▶ [Given information]:
*-*-*

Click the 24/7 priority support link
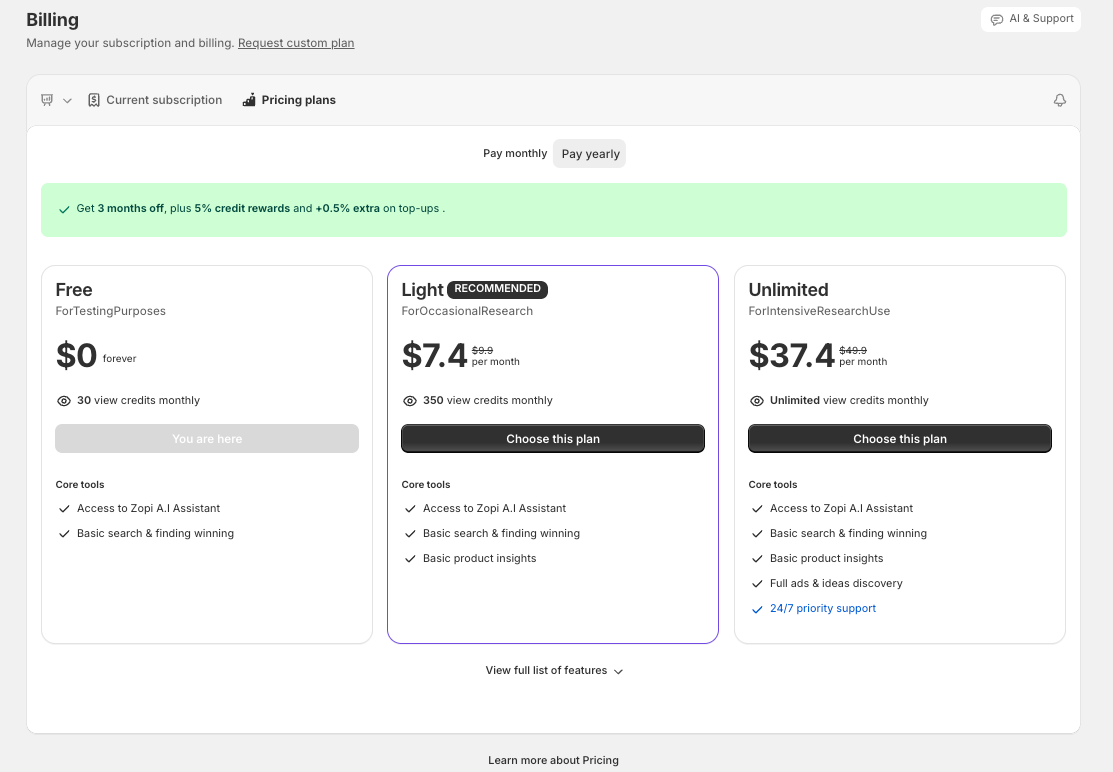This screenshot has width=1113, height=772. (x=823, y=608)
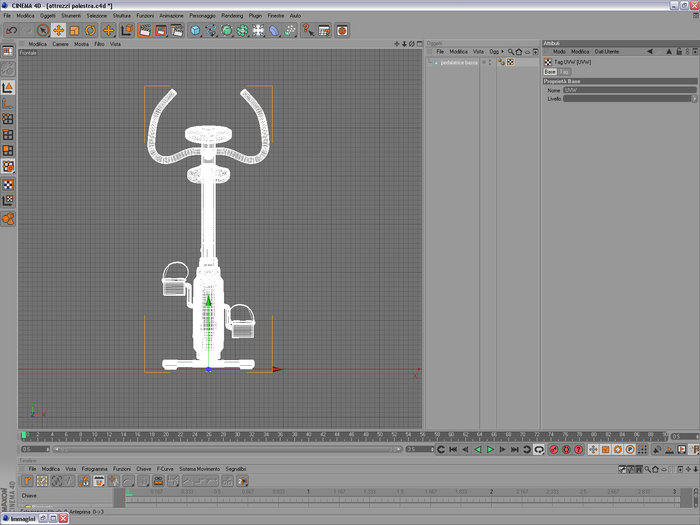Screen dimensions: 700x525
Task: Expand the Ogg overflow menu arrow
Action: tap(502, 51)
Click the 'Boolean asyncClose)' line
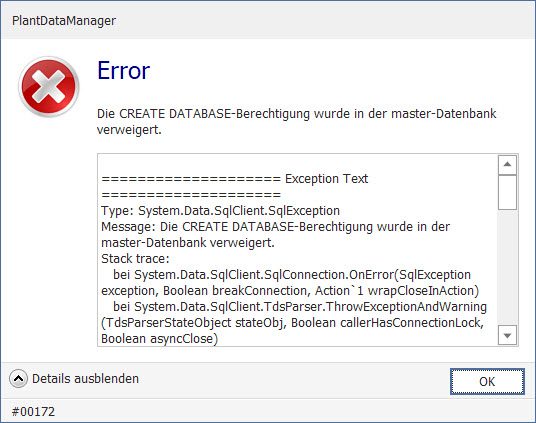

*-*-*

Because the pictures are not wanted, retype only the text of every record, exactly as given.

▶ [Exercise solution]:
Click the 24/7 priority support link
This screenshot has width=1113, height=772. (x=823, y=608)
Screen dimensions: 700x525
Task: Expand the Ogg overflow menu arrow
Action: tap(502, 51)
Click the 'Boolean asyncClose)' line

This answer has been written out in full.